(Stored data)

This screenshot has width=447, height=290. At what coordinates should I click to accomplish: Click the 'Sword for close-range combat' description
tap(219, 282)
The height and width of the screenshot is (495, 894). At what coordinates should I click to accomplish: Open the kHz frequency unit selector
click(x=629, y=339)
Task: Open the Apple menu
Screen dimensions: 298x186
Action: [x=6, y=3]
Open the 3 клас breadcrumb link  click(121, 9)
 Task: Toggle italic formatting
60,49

==

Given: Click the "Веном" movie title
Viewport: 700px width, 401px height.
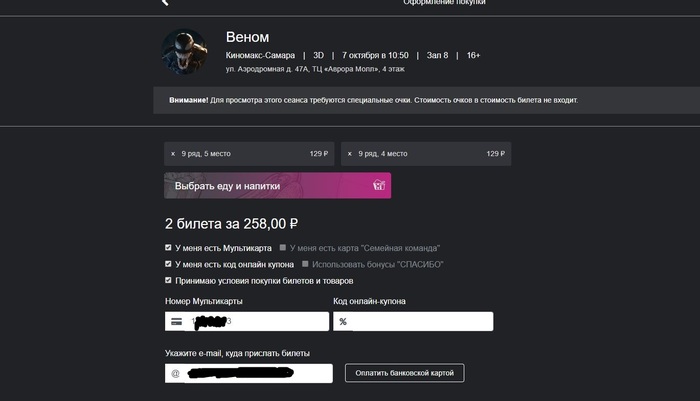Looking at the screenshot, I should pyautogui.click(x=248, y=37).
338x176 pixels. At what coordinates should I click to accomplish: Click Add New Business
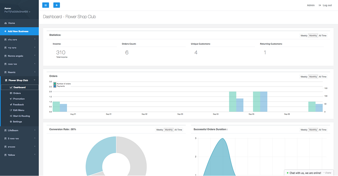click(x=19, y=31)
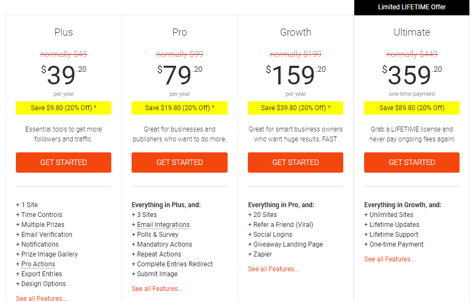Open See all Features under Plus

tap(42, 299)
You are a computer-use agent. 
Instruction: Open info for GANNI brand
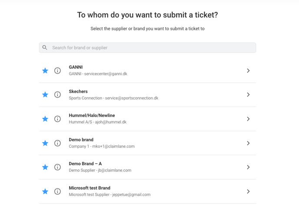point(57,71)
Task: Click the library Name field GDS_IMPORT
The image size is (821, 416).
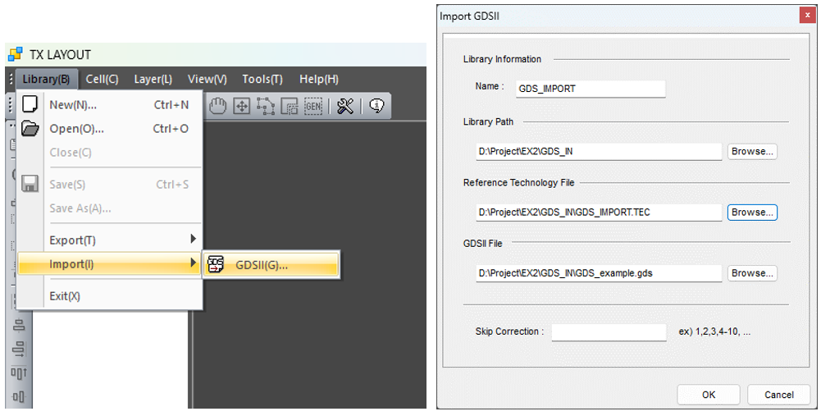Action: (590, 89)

Goal of the exercise
Take the lines above from the one containing "This screenshot has" to the one containing "Open the 3 клас" and retype them exactly, both ends included, with nothing added.

Exercise response
This screenshot has width=447, height=290. At what coordinates should I click to accomplish: Click the 'Sword for close-range combat' description
tap(219, 282)
The height and width of the screenshot is (495, 894). At what coordinates should I click to accomplish: Open the kHz frequency unit selector
click(x=629, y=339)
Task: Open the Apple menu
Screen dimensions: 298x186
Action: [x=6, y=3]
Open the 3 клас breadcrumb link  click(121, 9)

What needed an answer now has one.